- Text
Interkulturelles Wissen
Wie Bezeichnungen für Zugewanderte Vorurteile prägen
Im öffentlichen Diskurs werden zugewanderte Menschen abwechselnd als «Flüchtlinge», «Asylbewerber» oder «Migranten» bezeichnet. Eine internationale Studie unter Leitung der Uni Bern kommt zu neuen Erkenntnissen, wie diese Etikettierungen Vorurteile gegenüber zugewanderten Menschen beeinflussen.
Im Jahr 2022 erreichte die Zahl der Vertriebenen zum ersten Mal in der Geschichte 100 Millionen, ein dramatischer Meilenstein, der für Fachleute vor zehn Jahren noch unvorstellbar gewesen wäre. Der beispiellose Zustrom von einwandernden Menschen nach Europa begann im Jahr 2015 und wurde von den Massenmedien als «Flüchtlingskrise» bezeichnet.
Mangelhafte Vergleichbarkeit bisheriger Erkenntnisse
Im öffentlichen Diskurs wurden Menschen, die seit 2015 nach Europa flüchteten, austauschbar als «Flüchtlinge», «Asylbewerber» oder «Migranten» bezeichnet. «Asylbewerber» und «Flüchtlinge» sind Menschen, die aus politischen Gründen aus ihrem Heimatland fliehen mussten, beispielsweise aufgrund von Kriegen oder als Verfolgte einer ethnischen Minderheit. Für den allgemeineren Begriff «Migranten» gibt es hingegen keine klare rechtliche Definition. Er umfasst nicht nur geflüchtete Menschen und Asylsuchende, sondern auch Personen, die ihr Land aus wirtschaftlichen Gründen verlassen haben.
Politikerinnen, Entscheidungsträger und Journalistinnen wurden für die ungenaue Verwendung dieser Art Begriffe zur Beschreibung von Menschen auf der Flucht kritisiert. Die wissenschaftlichen Belege für die Auswirkungen solcher Begriffe auf die Einstellung der Bevölkerung gegenüber zugewanderten Menschen waren jedoch bislang nicht schlüssig. Dies ist darauf zurückzuführen, dass frühere Studien
-
- nur in einzelnen Ländern durchgeführt wurden (beispielsweise nur in Deutschland)
- verschiedene Gruppen von Begriffen verglichen (wie etwa «Flüchtlinge» mit «Asylbewerbern», während andere »Flüchtlinge» mit «Migranten» verglichen)
- die Auswirkungen von Begriffen auf unterschiedliche Ergebnisvariablen untersuchten: Einige Studien konzentrierten sich darauf, wie die Bezeichnungen für zugewanderte Menschen die Sympathie für (also Vorurteile gegen) die jeweiligen Gruppen beeinflussen, während andere die Auswirkungen auf die Wahrnehmung ihrer typischen Merkmale (also Stereotypen) oder die Solidarität mit diesen Gruppen (also Verhaltensabsichten zur Hilfe) untersuchten.
Folglich konnten die Ergebnisse nicht über verschiedene Länder, unterschiedliche Bezeichnungen und Aspekte der Einstellungen gegenüber zugewanderten Menschen verallgemeinert werden.

- Auszug der Datensätze
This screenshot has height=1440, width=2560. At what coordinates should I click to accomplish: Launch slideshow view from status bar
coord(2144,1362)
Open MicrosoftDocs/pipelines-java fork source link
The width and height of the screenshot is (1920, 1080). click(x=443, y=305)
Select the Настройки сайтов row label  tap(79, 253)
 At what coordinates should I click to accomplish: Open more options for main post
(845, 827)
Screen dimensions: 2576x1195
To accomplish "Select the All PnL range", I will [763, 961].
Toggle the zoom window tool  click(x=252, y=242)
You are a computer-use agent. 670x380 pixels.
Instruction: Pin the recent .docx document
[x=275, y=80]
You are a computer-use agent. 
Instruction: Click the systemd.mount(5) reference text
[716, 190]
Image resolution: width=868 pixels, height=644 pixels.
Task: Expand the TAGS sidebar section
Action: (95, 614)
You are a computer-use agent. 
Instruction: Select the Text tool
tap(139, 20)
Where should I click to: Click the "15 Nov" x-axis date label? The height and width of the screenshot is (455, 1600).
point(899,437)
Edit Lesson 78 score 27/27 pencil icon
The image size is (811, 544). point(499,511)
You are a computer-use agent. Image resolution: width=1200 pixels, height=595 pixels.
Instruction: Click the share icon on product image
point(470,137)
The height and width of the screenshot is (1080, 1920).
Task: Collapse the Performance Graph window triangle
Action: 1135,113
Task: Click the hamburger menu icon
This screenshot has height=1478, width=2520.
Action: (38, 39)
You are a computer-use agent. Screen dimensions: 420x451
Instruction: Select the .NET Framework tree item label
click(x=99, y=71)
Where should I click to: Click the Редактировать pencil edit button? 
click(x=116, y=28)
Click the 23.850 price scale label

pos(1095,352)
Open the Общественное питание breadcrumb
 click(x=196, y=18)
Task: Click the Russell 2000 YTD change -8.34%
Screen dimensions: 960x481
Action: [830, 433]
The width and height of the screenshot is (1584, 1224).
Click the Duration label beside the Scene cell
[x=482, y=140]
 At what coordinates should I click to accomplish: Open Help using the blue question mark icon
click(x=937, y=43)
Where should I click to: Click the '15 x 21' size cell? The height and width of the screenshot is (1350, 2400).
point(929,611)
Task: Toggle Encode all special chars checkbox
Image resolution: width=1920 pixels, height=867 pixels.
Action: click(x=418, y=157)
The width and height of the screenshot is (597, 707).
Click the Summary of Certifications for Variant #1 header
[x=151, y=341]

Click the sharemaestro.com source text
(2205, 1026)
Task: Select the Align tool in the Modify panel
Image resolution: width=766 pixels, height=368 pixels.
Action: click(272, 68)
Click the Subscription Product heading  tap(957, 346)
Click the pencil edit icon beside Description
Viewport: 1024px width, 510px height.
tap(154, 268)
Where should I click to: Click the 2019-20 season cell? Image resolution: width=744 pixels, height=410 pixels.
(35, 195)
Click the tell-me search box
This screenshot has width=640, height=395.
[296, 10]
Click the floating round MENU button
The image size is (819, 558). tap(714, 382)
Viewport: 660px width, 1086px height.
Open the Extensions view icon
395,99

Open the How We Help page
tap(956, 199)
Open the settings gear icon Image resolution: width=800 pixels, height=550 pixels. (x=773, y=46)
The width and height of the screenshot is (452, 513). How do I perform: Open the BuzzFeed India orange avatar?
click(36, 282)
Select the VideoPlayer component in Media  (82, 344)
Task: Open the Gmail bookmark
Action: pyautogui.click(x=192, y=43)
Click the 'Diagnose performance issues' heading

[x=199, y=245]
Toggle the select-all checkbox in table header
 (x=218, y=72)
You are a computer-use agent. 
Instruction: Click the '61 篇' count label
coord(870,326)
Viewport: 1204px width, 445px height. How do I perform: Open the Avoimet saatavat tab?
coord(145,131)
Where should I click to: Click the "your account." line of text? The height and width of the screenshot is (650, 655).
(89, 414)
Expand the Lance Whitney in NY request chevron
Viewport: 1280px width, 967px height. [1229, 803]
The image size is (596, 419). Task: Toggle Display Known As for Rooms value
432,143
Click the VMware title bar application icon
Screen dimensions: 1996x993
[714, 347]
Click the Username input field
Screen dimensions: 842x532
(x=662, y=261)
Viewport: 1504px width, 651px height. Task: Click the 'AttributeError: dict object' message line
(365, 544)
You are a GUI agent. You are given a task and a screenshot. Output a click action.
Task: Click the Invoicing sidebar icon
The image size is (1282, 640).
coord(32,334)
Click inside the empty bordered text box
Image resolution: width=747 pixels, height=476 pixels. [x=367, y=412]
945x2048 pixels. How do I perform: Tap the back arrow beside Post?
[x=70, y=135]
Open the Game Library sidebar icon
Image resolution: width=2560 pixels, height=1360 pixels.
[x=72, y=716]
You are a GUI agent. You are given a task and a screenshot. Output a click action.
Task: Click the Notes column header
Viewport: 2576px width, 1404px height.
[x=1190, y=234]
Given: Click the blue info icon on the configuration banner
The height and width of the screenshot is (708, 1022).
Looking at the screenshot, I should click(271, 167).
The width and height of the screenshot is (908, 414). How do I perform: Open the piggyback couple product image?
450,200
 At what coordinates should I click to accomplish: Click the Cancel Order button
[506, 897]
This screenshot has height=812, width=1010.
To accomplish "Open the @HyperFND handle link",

- Gestellte Aufgabe A
Erklären Sie anhand des Textes über Bezeichnungen für Zugewanderte in ein bis drei Sätzen, warum die wissenschaftlichen Belege zur Wirkung solcher Begriffe bislang nicht schlüssig waren.
- Gestellte Aufgabe B
Schreiben Sie die Datensätze ab der Zeile mit „The width and height of the screenshot is (452, 513).“ bis einschließlich der Zeile mit „Viewport: 1280px width, 967px“ erneut aus und setzen Sie dabei „How can I do this“ an die Stelle von „How do I perform“, ohne sonst etwas zu verändern.
Der Text und die Datensätze haben unterschiedliche Herkunft.

- Vollständige Antwort A
Frühere Studien wurden nur in einzelnen Ländern durchgeführt und verglichen unterschiedliche Gruppen von Begriffen. Außerdem untersuchten sie die Auswirkungen auf verschiedene Ergebnisvariablen wie Sympathie, Stereotype oder Solidarität. Deshalb ließen sich die Ergebnisse nicht über Länder, Bezeichnungen und Aspekte der Einstellungen hinweg verallgemeinern.

- Vollständige Antwort B
The width and height of the screenshot is (452, 513). How can I do this: Open the BuzzFeed India orange avatar?
click(36, 282)
Select the VideoPlayer component in Media  (82, 344)
Task: Open the Gmail bookmark
Action: pyautogui.click(x=192, y=43)
Click the 'Diagnose performance issues' heading

[x=199, y=245]
Toggle the select-all checkbox in table header
 (x=218, y=72)
You are a computer-use agent. 
Instruction: Click the '61 篇' count label
coord(870,326)
Viewport: 1204px width, 445px height. How can I do this: Open the Avoimet saatavat tab?
coord(145,131)
Where should I click to: Click the "your account." line of text? The height and width of the screenshot is (650, 655).
(89, 414)
Expand the Lance Whitney in NY request chevron
Viewport: 1280px width, 967px height. [1229, 803]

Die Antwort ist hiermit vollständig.